WHAT YOU ARE ASKED TO DO → For the records below, output word for word the lines from the one with "You are a computer-use agent." up to and including the one with "644x170 pixels. How". No pictures.

GIVEN INFORMATION →
^^^^^^^^^^^^^^^^
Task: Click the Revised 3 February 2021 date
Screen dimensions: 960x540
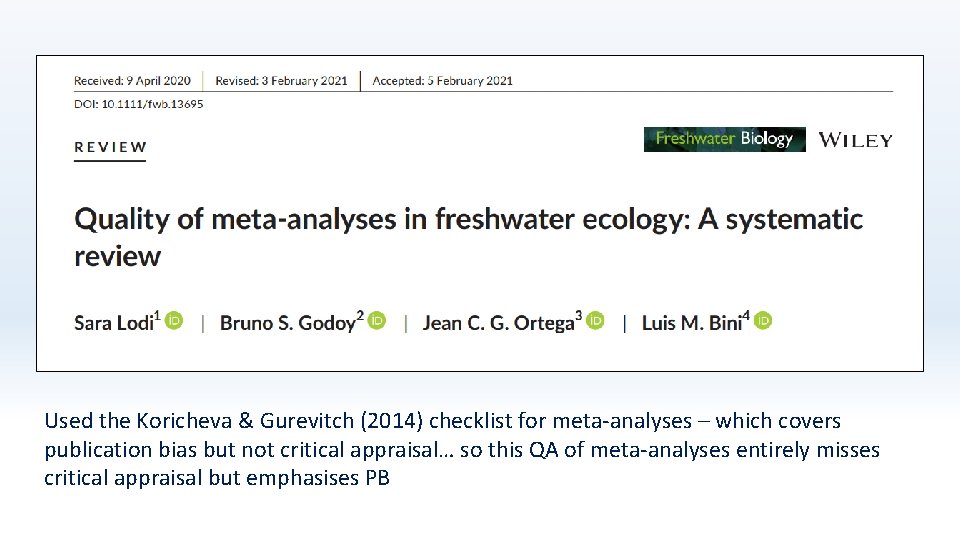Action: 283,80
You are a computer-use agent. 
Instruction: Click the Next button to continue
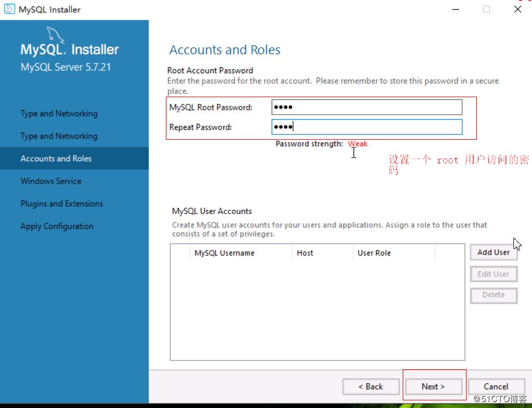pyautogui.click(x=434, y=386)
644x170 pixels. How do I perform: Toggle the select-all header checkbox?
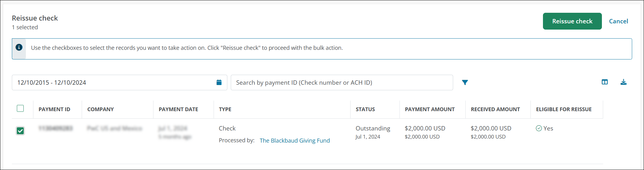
^^^^^^^^^^^^^^^^
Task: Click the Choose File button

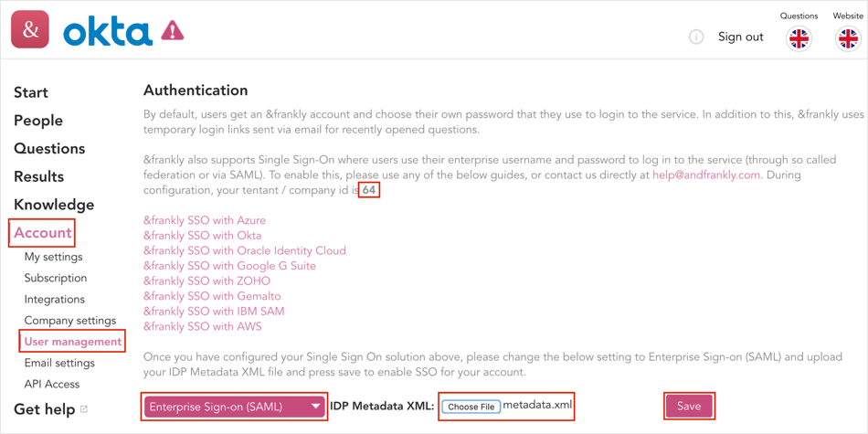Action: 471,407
^^^^^^^^^^^^^^^^
COMPLETED EXERCISE →
You are a computer-use agent. 
Instruction: Click the Next button to continue
pyautogui.click(x=434, y=386)
644x170 pixels. How do I perform: Toggle the select-all header checkbox?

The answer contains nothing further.